Segment Start: Input

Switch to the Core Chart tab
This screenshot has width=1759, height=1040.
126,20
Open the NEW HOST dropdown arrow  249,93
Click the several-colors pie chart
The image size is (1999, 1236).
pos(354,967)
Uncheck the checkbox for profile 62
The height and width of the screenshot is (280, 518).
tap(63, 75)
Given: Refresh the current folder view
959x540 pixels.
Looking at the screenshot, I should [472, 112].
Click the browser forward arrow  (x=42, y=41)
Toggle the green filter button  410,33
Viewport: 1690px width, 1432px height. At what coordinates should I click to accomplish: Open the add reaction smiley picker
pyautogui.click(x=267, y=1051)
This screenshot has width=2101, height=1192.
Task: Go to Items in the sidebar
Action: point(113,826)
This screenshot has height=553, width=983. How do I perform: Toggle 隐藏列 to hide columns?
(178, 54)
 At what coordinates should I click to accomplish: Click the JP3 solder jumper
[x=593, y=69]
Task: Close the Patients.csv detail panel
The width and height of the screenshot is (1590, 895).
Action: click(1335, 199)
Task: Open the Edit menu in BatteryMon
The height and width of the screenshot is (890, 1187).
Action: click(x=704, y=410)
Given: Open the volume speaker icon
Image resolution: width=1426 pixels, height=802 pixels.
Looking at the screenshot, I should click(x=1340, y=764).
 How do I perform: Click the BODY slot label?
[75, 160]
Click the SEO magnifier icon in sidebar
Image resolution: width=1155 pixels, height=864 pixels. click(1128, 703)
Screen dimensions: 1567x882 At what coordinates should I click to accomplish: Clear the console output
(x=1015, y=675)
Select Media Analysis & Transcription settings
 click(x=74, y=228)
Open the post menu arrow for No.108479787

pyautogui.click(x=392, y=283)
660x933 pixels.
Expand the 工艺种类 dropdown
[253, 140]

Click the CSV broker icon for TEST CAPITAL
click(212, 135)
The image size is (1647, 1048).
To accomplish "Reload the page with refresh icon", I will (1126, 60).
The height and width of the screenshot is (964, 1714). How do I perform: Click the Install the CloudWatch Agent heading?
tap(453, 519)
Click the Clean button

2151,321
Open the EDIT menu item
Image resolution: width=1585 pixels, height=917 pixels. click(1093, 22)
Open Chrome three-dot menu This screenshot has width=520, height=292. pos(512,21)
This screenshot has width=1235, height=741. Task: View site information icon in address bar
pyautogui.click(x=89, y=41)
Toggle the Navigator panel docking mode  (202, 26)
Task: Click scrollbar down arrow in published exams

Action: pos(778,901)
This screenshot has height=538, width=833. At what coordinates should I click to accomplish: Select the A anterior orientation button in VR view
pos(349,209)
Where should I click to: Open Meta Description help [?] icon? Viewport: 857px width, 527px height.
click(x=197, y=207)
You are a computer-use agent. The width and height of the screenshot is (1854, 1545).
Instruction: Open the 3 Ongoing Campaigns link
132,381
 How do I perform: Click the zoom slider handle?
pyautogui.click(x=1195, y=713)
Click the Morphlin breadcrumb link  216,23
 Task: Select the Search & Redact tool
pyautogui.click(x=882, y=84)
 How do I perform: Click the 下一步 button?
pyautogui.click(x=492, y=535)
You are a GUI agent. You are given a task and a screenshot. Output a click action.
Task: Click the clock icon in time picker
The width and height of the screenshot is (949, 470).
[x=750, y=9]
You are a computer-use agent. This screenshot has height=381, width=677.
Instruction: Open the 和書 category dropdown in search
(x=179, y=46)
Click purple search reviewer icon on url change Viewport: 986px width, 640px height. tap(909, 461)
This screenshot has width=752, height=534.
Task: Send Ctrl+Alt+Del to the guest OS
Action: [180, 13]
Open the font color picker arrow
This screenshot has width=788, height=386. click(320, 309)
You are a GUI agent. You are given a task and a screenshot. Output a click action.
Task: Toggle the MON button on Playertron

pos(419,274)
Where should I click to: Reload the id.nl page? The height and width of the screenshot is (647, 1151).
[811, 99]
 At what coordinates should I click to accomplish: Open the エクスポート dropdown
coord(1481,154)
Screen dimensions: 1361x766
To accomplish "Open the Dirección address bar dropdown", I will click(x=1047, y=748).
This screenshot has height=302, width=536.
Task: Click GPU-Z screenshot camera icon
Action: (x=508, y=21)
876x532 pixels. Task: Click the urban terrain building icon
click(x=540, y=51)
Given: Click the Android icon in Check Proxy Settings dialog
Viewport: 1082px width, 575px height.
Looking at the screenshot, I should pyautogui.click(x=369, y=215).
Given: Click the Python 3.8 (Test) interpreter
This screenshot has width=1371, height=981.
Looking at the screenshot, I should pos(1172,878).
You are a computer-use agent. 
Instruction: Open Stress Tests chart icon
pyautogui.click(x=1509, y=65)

Segment End: Input

## [Exercise objective]
Your task is to transcribe the material exactly.

## [Solution to the exercise]
Switch to the Core Chart tab
This screenshot has width=1759, height=1040.
126,20
Open the NEW HOST dropdown arrow  249,93
Click the several-colors pie chart
The image size is (1999, 1236).
pos(354,967)
Uncheck the checkbox for profile 62
The height and width of the screenshot is (280, 518).
tap(63, 75)
Given: Refresh the current folder view
959x540 pixels.
Looking at the screenshot, I should [472, 112].
Click the browser forward arrow  (x=42, y=41)
Toggle the green filter button  410,33
Viewport: 1690px width, 1432px height. At what coordinates should I click to accomplish: Open the add reaction smiley picker
pyautogui.click(x=267, y=1051)
This screenshot has width=2101, height=1192.
Task: Go to Items in the sidebar
Action: point(113,826)
This screenshot has height=553, width=983. How do I perform: Toggle 隐藏列 to hide columns?
(178, 54)
 At what coordinates should I click to accomplish: Click the JP3 solder jumper
[x=593, y=69]
Task: Close the Patients.csv detail panel
The width and height of the screenshot is (1590, 895).
Action: click(1335, 199)
Task: Open the Edit menu in BatteryMon
The height and width of the screenshot is (890, 1187).
Action: click(x=704, y=410)
Given: Open the volume speaker icon
Image resolution: width=1426 pixels, height=802 pixels.
Looking at the screenshot, I should click(x=1340, y=764).
 How do I perform: Click the BODY slot label?
[75, 160]
Click the SEO magnifier icon in sidebar
Image resolution: width=1155 pixels, height=864 pixels. click(1128, 703)
Screen dimensions: 1567x882 At what coordinates should I click to accomplish: Clear the console output
(x=1015, y=675)
Select Media Analysis & Transcription settings
 click(x=74, y=228)
Open the post menu arrow for No.108479787

pyautogui.click(x=392, y=283)
660x933 pixels.
Expand the 工艺种类 dropdown
[253, 140]

Click the CSV broker icon for TEST CAPITAL
click(212, 135)
The image size is (1647, 1048).
To accomplish "Reload the page with refresh icon", I will (1126, 60).
The height and width of the screenshot is (964, 1714). How do I perform: Click the Install the CloudWatch Agent heading?
tap(453, 519)
Click the Clean button

2151,321
Open the EDIT menu item
Image resolution: width=1585 pixels, height=917 pixels. click(1093, 22)
Open Chrome three-dot menu This screenshot has width=520, height=292. pos(512,21)
This screenshot has width=1235, height=741. Task: View site information icon in address bar
pyautogui.click(x=89, y=41)
Toggle the Navigator panel docking mode  (202, 26)
Task: Click scrollbar down arrow in published exams

Action: pos(778,901)
This screenshot has height=538, width=833. At what coordinates should I click to accomplish: Select the A anterior orientation button in VR view
pos(349,209)
Where should I click to: Open Meta Description help [?] icon? Viewport: 857px width, 527px height.
click(x=197, y=207)
You are a computer-use agent. The width and height of the screenshot is (1854, 1545).
Instruction: Open the 3 Ongoing Campaigns link
132,381
 How do I perform: Click the zoom slider handle?
pyautogui.click(x=1195, y=713)
Click the Morphlin breadcrumb link  216,23
 Task: Select the Search & Redact tool
pyautogui.click(x=882, y=84)
 How do I perform: Click the 下一步 button?
pyautogui.click(x=492, y=535)
You are a GUI agent. You are given a task and a screenshot. Output a click action.
Task: Click the clock icon in time picker
The width and height of the screenshot is (949, 470).
[x=750, y=9]
You are a computer-use agent. This screenshot has height=381, width=677.
Instruction: Open the 和書 category dropdown in search
(x=179, y=46)
Click purple search reviewer icon on url change Viewport: 986px width, 640px height. tap(909, 461)
This screenshot has width=752, height=534.
Task: Send Ctrl+Alt+Del to the guest OS
Action: [180, 13]
Open the font color picker arrow
This screenshot has width=788, height=386. click(320, 309)
You are a GUI agent. You are given a task and a screenshot. Output a click action.
Task: Toggle the MON button on Playertron

pos(419,274)
Where should I click to: Reload the id.nl page? The height and width of the screenshot is (647, 1151).
[811, 99]
 At what coordinates should I click to accomplish: Open the エクスポート dropdown
coord(1481,154)
Screen dimensions: 1361x766
To accomplish "Open the Dirección address bar dropdown", I will click(x=1047, y=748).
This screenshot has height=302, width=536.
Task: Click GPU-Z screenshot camera icon
Action: (x=508, y=21)
876x532 pixels. Task: Click the urban terrain building icon
click(x=540, y=51)
Given: Click the Android icon in Check Proxy Settings dialog
Viewport: 1082px width, 575px height.
Looking at the screenshot, I should pyautogui.click(x=369, y=215).
Given: Click the Python 3.8 (Test) interpreter
This screenshot has width=1371, height=981.
Looking at the screenshot, I should pos(1172,878).
You are a computer-use agent. 
Instruction: Open Stress Tests chart icon
pyautogui.click(x=1509, y=65)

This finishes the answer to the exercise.